Which parts of Switzerland will have a White Christmas in 2023?
With Christmas Day looming ever closer, forecasters in Switzerland can now say, with relative certainty, whether the children of the alpine nation will wake up to both presents and snow this year. Sadly, the prospect of a White Christmas in 2023 isn’t looking great for most.
Swiss cities will not get a White Christmas in 2023
According to MeteoNews, people across most Swiss cities and cantons will be waking up to an ocean of brownish green this Christmas instead of a sea of white. “A relatively mild and especially humid and windy situation will set in before and during Christmas, which excludes any option of snow in the plains,” the forecaster lamented.

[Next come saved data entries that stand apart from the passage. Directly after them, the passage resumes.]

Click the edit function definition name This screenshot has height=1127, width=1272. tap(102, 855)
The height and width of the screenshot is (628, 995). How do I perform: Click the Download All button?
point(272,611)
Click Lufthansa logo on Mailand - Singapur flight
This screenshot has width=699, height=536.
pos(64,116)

After what is expected to be a turbulent few days, with flooding and snow warnings issued across the country, the snow line is expected to rise to between 1.000 and 1.300 metres above sea level. This means that while places above this altitude will have an abundance of snow - like in ski resorts and other areas of the mountains - all major Swiss cities will be too warm to get a dusting for the holidays.
Instead, places like Zurich, Geneva, Bern and Lausanne will see temperatures of between 9 and 12 degrees celsius at Christmas. It will even reach 15 degrees in Lugano on December 24 and remain sunny for most of the week, perfect for watching the Ursids meteor shower. North of the Alps, the weather will remain cloudy, with patchy sunshine expected on December 25.
White Christmases becoming an increasing rarity in Switzerland
Sadly, MeteoNews noted that a White Christmas - defined as there being least one centimetre of snow on the ground at 7am on December 24, 25 and 26 - is becoming an increasing rarity in Swiss cities. Indeed, the last White Christmas in Zurich was in 2003. The phenomenon has also become a once-in-a-blue-moon event for Bern (2008), Lucerne (2010) and St. Gallen (2017), while Basel and Geneva haven’t seen snow at Christmastime since 1986!
When asked whether the increasing rarity of White Christmases was due to climate change, MeteoNews produced a very diplomatic, and therefore very Swiss, answer: while it is "not possible to determine whether the low frequency of white Christmases in recent years is due to chance or global warming… we can assume that white Christmases in the plains will become increasingly rare if average temperatures continue to increase.”